Repeat everything in the listing from the start down to the line containing "This screenshot has", including that line, without changing a character.

|---|

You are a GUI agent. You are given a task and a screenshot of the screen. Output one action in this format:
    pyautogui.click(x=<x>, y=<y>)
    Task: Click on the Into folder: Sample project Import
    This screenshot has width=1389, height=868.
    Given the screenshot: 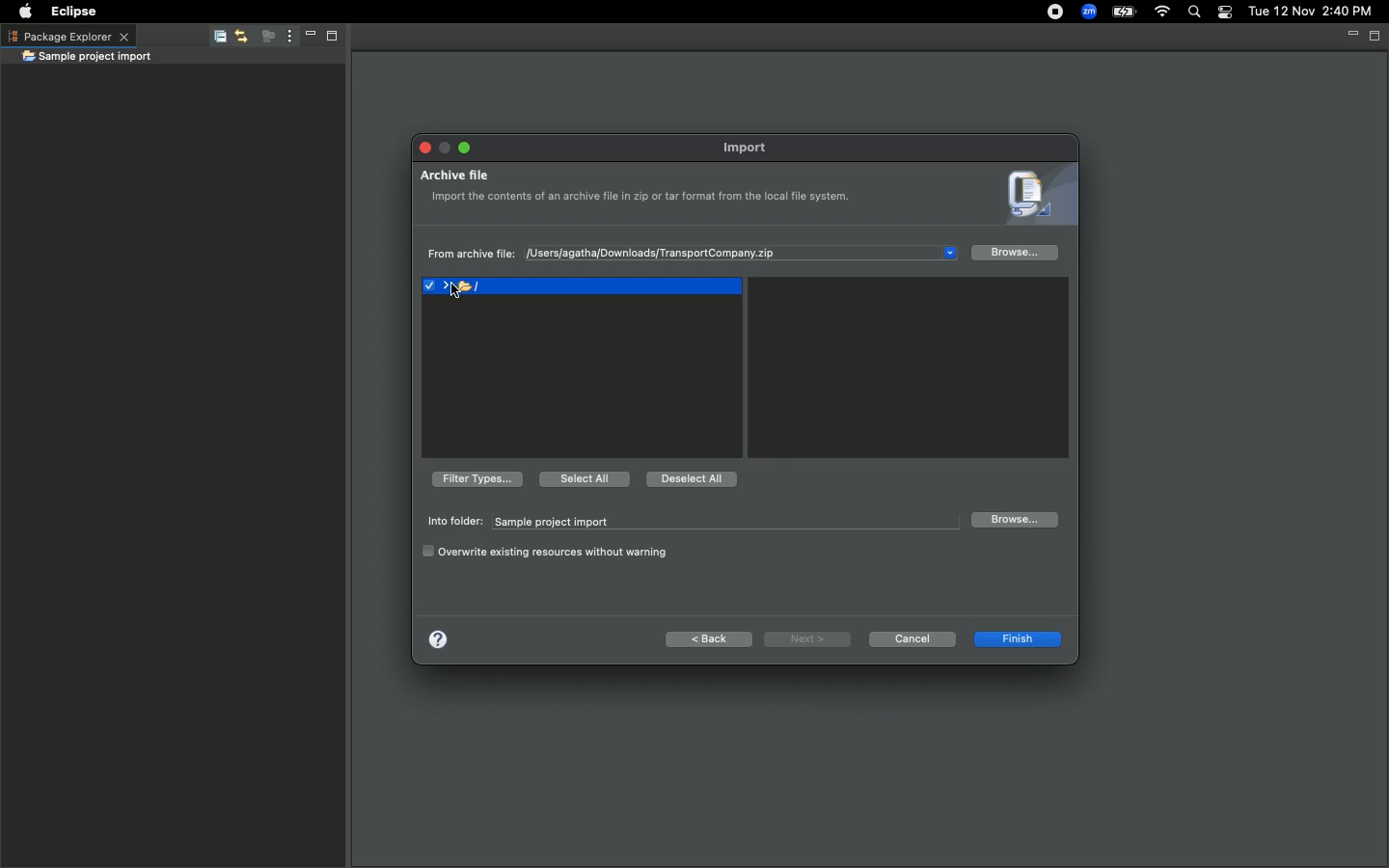 What is the action you would take?
    pyautogui.click(x=687, y=522)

|---|

» **Answer to the problem**:
You are a GUI agent. You are given a task and a screenshot of the screen. Output one action in this format:
    pyautogui.click(x=<x>, y=<y>)
    Task: Click on the Into folder: Sample project Import
    This screenshot has width=1389, height=868.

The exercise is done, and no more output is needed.